It is Time to Address the Deplorable State of the Healthcare System in Zimbabwe

A Zimbabwe government minister has highlighted the dire state of the country's healthcare system and the urgent need for government action. This comes days after the Zimbabwe Nurses Association (ZINA) independently raised similar concerns about the severity of the situation.

In a remarkable demonstration of frankness for a senior government official, the country’s Minister of Youth, Tino Machakaire put up a heart-wrenching post on his Facebook page, which was directed to President Emmerson Mnangagwa on 5 May 2025. This was just a few days after the Zimbabwe Nurses Association (ZINA) issued a statement decrying the catastrophic situation, which equally underscored the need for decent work in the health sector.  

He expressed how “deeply concerned” he was by the conditions he witnessed. In his words; “what I saw was deeply moving – a clear indication that many of our people are facing serious challenges.” And he added that “the growing public outcry over our healthcare is not an exaggeration; it reflects the difficult experiences of many citizens.”

ZINA, a PSI affiliate in Zimbabwe, has consistently been a courageous voice demanding decent work for nurses and other health workers, as well as for improvement of the healthcare system to enhance access to quality public health services for the vast majority of people in Zimbabwe.
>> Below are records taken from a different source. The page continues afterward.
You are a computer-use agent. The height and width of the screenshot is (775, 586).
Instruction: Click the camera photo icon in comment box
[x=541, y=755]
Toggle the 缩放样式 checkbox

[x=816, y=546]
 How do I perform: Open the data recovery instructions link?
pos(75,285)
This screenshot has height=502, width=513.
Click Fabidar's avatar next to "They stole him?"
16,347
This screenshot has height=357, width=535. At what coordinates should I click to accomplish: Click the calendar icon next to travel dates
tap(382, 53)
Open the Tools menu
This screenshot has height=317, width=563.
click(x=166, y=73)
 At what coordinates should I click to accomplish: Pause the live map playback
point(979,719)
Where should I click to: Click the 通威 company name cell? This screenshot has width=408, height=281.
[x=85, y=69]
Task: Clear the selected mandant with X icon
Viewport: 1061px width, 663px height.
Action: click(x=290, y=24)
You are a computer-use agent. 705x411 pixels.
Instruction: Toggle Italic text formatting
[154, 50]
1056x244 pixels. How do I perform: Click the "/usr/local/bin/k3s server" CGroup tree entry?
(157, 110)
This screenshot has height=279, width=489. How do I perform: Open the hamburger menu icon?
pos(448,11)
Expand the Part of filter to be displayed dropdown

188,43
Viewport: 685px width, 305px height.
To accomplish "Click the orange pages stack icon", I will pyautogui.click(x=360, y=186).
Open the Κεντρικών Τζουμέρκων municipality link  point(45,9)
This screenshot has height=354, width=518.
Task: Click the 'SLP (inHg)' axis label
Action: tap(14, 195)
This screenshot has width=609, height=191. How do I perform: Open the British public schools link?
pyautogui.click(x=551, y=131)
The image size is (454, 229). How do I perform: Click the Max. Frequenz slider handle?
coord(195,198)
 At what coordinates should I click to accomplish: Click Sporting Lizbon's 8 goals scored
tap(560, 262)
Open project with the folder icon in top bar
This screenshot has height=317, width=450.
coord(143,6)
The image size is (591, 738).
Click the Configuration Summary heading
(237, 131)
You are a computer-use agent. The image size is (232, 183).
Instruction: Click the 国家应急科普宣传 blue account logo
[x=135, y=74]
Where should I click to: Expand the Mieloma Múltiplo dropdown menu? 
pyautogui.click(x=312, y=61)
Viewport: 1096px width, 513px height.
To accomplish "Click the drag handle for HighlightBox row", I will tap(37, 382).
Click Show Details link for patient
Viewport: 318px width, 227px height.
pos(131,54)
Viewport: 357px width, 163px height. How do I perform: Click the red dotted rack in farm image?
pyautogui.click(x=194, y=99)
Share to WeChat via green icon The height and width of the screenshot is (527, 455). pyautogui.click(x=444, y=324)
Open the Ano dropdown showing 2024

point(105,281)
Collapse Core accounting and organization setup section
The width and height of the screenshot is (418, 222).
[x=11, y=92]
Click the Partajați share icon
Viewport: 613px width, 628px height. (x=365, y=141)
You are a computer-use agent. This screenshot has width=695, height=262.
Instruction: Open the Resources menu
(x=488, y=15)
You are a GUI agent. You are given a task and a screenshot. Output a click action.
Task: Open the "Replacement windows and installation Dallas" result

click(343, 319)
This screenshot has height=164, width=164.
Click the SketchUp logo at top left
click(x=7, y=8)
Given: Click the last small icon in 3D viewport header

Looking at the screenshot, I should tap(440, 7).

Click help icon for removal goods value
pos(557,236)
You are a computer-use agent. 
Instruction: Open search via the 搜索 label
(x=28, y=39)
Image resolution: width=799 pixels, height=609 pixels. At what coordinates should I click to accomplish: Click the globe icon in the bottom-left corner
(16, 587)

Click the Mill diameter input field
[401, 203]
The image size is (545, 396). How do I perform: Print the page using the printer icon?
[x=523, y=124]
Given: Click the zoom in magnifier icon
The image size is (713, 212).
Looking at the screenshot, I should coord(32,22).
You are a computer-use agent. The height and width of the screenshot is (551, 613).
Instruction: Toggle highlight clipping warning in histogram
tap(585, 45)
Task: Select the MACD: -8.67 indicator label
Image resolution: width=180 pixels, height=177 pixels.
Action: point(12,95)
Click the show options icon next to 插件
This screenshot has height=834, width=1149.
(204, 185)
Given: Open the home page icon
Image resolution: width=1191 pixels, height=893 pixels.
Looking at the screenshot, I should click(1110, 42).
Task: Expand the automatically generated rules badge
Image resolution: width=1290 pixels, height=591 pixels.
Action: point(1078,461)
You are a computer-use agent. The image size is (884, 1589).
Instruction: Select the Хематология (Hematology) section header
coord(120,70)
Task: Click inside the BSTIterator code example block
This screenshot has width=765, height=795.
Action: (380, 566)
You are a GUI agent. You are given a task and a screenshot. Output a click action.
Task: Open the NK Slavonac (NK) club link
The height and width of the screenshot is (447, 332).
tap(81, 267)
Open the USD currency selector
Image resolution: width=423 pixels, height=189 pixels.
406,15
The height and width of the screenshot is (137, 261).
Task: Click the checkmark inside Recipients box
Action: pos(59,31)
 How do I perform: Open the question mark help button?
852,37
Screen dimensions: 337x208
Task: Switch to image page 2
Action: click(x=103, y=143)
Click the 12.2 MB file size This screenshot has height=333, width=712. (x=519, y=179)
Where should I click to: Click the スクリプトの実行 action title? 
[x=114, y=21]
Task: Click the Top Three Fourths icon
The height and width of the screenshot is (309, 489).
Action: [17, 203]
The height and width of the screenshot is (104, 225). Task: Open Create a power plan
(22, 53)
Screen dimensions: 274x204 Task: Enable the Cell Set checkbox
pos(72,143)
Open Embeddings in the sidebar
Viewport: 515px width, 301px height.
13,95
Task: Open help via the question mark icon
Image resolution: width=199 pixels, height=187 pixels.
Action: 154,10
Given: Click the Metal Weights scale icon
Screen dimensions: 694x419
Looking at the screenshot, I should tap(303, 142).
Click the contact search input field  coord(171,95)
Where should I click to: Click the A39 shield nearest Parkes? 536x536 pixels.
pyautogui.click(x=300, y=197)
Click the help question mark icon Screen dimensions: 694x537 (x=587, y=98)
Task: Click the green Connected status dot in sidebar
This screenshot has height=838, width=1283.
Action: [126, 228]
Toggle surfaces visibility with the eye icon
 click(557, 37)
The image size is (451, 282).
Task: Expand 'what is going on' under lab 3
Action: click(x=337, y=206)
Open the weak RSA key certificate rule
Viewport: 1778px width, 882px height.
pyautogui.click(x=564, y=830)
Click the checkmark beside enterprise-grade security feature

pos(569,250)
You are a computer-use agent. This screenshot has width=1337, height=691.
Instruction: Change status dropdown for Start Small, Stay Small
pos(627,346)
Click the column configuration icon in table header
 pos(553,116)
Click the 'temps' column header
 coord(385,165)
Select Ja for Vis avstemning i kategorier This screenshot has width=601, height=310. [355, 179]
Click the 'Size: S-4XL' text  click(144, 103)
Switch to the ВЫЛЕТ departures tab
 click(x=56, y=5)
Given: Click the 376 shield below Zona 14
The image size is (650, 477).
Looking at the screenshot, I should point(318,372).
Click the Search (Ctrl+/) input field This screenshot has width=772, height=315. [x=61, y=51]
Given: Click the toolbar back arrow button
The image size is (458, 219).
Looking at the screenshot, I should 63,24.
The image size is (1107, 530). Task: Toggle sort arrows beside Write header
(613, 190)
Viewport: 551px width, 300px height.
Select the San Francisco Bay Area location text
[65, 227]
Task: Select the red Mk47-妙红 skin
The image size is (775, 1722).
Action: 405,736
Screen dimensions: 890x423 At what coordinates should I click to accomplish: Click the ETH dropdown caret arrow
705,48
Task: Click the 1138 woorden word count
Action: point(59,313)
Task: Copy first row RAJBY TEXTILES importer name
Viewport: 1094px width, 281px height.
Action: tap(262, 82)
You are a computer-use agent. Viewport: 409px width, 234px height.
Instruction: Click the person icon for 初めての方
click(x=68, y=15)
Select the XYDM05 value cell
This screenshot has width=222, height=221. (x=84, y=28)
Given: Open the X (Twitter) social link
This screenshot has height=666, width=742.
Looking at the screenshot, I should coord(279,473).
Before Minister Machakaire’s social media post, ZINA had issued a statement highlighting the fact that the government has “failed health workers” and noting that nurses have been “plunged into poverty”.

In the statement, which was signed by Enock Dongo, the ZINA president, the nurses’ union called for an upward salary review as nurses cannot “afford even the most basic necessities of life”, with what they are currently paid.

Dongo also pointed out that “the working conditions in public health institutions are dire”, highlighting how lack of health infrastructure, resources, equipment, drugs and a “chronic shortage of staff” place a heavy burden on nurses. This has a severe impact on their physical, physiological and mental health.

Gamuchirai Masiyiwa captures the state of the health system during the first decade of the country’s independence, thus:

Wards bustling with highly motivated health care workers, readily available medication, decent salaries, a thriving teaching hospital network — this defined Zimbabwe’s health care system in the 1980s. Back then, it was considered a model of efficiency and effectiveness in Africa.

Since the 1990s, a combination of economic structural adjustment programme at the behest of the international financial institutions, sanctions over Blacks’ land reclamation, and reduced public funding of health and care have resulted in the current worrisome state of healthcare delivery.  

Concrete steps have to be taken to roll back this retrogression. This is the time for the Zimbabwean government to rise to the commitment of 15% of annual budgetary allocation to healthcare, in line with the stipulation of the Abuja Declaration.

It is also time, in Zimbabwe and worldwide, to discard neoliberal policies and programmes that have shaped the world for the worse over the last four decades. This socio-economic model only benefits the few rich and their corporations, at the cost of the lives and health of the immense majority of the population, impacting the global South most severely. To ensure universal access to quality healthcare, we must put people over profit and health before wealth.